■ **INSTRUCTIONS TO FOLLOW**:
What you give back should match the entries below character for character.

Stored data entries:
== == ==
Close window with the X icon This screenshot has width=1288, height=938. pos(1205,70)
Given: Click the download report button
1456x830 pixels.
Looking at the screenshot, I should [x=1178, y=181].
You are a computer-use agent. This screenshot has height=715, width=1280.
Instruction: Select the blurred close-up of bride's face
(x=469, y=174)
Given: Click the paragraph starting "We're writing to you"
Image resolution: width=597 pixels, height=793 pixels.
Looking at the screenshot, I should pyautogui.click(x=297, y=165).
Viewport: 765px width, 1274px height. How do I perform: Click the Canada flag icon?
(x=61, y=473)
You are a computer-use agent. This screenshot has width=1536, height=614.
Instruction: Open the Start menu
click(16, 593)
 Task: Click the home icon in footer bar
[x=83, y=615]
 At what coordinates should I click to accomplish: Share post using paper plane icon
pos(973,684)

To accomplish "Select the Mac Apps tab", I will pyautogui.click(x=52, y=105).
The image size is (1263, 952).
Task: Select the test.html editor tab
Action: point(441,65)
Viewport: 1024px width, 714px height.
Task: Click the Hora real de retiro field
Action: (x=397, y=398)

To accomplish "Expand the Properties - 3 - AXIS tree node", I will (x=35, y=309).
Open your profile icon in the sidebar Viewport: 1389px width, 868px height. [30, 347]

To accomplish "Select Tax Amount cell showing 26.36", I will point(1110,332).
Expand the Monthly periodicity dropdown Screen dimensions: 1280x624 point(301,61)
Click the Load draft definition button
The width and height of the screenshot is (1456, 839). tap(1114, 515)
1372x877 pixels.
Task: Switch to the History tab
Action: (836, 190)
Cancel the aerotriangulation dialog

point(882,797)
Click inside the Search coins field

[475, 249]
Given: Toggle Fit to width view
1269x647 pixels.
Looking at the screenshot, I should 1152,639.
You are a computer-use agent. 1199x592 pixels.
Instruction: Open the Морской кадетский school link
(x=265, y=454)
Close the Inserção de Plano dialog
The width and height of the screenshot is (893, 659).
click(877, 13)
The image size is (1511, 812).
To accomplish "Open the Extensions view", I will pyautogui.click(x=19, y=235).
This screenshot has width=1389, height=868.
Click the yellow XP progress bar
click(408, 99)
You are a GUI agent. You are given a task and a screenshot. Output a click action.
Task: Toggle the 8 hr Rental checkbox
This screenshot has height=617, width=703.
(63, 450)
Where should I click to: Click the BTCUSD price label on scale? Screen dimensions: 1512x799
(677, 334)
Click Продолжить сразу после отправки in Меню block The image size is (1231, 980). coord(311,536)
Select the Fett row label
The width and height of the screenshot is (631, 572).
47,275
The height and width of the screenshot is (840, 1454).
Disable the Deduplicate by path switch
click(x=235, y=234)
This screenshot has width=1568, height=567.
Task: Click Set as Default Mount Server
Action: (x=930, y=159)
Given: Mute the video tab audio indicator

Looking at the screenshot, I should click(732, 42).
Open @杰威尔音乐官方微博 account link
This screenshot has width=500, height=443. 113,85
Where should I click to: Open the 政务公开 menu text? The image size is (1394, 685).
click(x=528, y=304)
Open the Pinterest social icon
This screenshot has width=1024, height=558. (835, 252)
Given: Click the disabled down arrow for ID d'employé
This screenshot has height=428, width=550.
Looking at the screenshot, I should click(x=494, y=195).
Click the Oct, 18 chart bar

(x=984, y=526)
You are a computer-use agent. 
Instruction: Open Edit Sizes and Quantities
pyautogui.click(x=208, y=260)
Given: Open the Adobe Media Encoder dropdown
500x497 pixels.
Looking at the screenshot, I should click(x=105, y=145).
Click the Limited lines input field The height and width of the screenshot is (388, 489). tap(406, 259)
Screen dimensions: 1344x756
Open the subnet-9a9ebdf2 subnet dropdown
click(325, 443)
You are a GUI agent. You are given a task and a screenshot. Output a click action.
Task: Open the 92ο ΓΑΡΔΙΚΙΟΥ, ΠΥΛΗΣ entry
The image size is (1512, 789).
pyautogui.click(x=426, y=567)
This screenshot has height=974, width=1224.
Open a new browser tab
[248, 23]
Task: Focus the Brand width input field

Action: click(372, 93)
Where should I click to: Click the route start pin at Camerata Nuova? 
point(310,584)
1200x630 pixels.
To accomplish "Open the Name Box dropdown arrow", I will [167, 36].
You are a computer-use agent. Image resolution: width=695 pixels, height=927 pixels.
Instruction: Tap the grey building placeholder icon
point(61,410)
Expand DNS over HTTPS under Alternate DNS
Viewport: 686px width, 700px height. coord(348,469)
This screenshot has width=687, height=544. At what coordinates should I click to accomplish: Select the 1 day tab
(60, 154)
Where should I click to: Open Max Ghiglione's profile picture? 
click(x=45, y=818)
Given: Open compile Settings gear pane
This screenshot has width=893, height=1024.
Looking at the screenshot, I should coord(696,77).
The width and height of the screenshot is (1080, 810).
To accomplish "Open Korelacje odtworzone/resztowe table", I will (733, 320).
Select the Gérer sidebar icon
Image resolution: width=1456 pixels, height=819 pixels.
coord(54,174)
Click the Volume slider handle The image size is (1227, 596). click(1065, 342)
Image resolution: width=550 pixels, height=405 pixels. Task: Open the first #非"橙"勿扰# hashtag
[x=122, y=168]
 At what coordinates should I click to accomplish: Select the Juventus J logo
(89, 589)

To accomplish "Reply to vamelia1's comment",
== == ==
■ **WRITTEN SOLUTION**:
Close window with the X icon This screenshot has width=1288, height=938. pos(1205,70)
Given: Click the download report button
1456x830 pixels.
Looking at the screenshot, I should [x=1178, y=181].
You are a computer-use agent. This screenshot has height=715, width=1280.
Instruction: Select the blurred close-up of bride's face
(x=469, y=174)
Given: Click the paragraph starting "We're writing to you"
Image resolution: width=597 pixels, height=793 pixels.
Looking at the screenshot, I should pyautogui.click(x=297, y=165).
Viewport: 765px width, 1274px height. How do I perform: Click the Canada flag icon?
(x=61, y=473)
You are a computer-use agent. This screenshot has width=1536, height=614.
Instruction: Open the Start menu
click(16, 593)
 Task: Click the home icon in footer bar
[x=83, y=615]
 At what coordinates should I click to accomplish: Share post using paper plane icon
pos(973,684)

To accomplish "Select the Mac Apps tab", I will pyautogui.click(x=52, y=105).
The image size is (1263, 952).
Task: Select the test.html editor tab
Action: point(441,65)
Viewport: 1024px width, 714px height.
Task: Click the Hora real de retiro field
Action: (x=397, y=398)

To accomplish "Expand the Properties - 3 - AXIS tree node", I will (x=35, y=309).
Open your profile icon in the sidebar Viewport: 1389px width, 868px height. [30, 347]

To accomplish "Select Tax Amount cell showing 26.36", I will point(1110,332).
Expand the Monthly periodicity dropdown Screen dimensions: 1280x624 point(301,61)
Click the Load draft definition button
The width and height of the screenshot is (1456, 839). tap(1114, 515)
1372x877 pixels.
Task: Switch to the History tab
Action: (836, 190)
Cancel the aerotriangulation dialog

point(882,797)
Click inside the Search coins field

[475, 249]
Given: Toggle Fit to width view
1269x647 pixels.
Looking at the screenshot, I should 1152,639.
You are a computer-use agent. 1199x592 pixels.
Instruction: Open the Морской кадетский school link
(x=265, y=454)
Close the Inserção de Plano dialog
The width and height of the screenshot is (893, 659).
click(877, 13)
The image size is (1511, 812).
To accomplish "Open the Extensions view", I will pyautogui.click(x=19, y=235).
This screenshot has width=1389, height=868.
Click the yellow XP progress bar
click(408, 99)
You are a GUI agent. You are given a task and a screenshot. Output a click action.
Task: Toggle the 8 hr Rental checkbox
This screenshot has height=617, width=703.
(63, 450)
Where should I click to: Click the BTCUSD price label on scale? Screen dimensions: 1512x799
(677, 334)
Click Продолжить сразу после отправки in Меню block The image size is (1231, 980). coord(311,536)
Select the Fett row label
The width and height of the screenshot is (631, 572).
47,275
The height and width of the screenshot is (840, 1454).
Disable the Deduplicate by path switch
click(x=235, y=234)
This screenshot has width=1568, height=567.
Task: Click Set as Default Mount Server
Action: (x=930, y=159)
Given: Mute the video tab audio indicator

Looking at the screenshot, I should click(732, 42).
Open @杰威尔音乐官方微博 account link
This screenshot has width=500, height=443. 113,85
Where should I click to: Open the 政务公开 menu text? The image size is (1394, 685).
click(x=528, y=304)
Open the Pinterest social icon
This screenshot has width=1024, height=558. (835, 252)
Given: Click the disabled down arrow for ID d'employé
This screenshot has height=428, width=550.
Looking at the screenshot, I should click(x=494, y=195).
Click the Oct, 18 chart bar

(x=984, y=526)
You are a computer-use agent. 
Instruction: Open Edit Sizes and Quantities
pyautogui.click(x=208, y=260)
Given: Open the Adobe Media Encoder dropdown
500x497 pixels.
Looking at the screenshot, I should click(x=105, y=145).
Click the Limited lines input field The height and width of the screenshot is (388, 489). tap(406, 259)
Screen dimensions: 1344x756
Open the subnet-9a9ebdf2 subnet dropdown
click(325, 443)
You are a GUI agent. You are given a task and a screenshot. Output a click action.
Task: Open the 92ο ΓΑΡΔΙΚΙΟΥ, ΠΥΛΗΣ entry
The image size is (1512, 789).
pyautogui.click(x=426, y=567)
This screenshot has height=974, width=1224.
Open a new browser tab
[248, 23]
Task: Focus the Brand width input field

Action: click(372, 93)
Where should I click to: Click the route start pin at Camerata Nuova? 
point(310,584)
1200x630 pixels.
To accomplish "Open the Name Box dropdown arrow", I will [167, 36].
You are a computer-use agent. Image resolution: width=695 pixels, height=927 pixels.
Instruction: Tap the grey building placeholder icon
point(61,410)
Expand DNS over HTTPS under Alternate DNS
Viewport: 686px width, 700px height. coord(348,469)
This screenshot has width=687, height=544. At what coordinates should I click to accomplish: Select the 1 day tab
(60, 154)
Where should I click to: Open Max Ghiglione's profile picture? 
click(x=45, y=818)
Given: Open compile Settings gear pane
This screenshot has width=893, height=1024.
Looking at the screenshot, I should coord(696,77).
The width and height of the screenshot is (1080, 810).
To accomplish "Open Korelacje odtworzone/resztowe table", I will (733, 320).
Select the Gérer sidebar icon
Image resolution: width=1456 pixels, height=819 pixels.
coord(54,174)
Click the Volume slider handle The image size is (1227, 596). click(1065, 342)
Image resolution: width=550 pixels, height=405 pixels. Task: Open the first #非"橙"勿扰# hashtag
[x=122, y=168]
 At what coordinates should I click to accomplish: Select the Juventus J logo
(89, 589)

To accomplish "Reply to vamelia1's comment",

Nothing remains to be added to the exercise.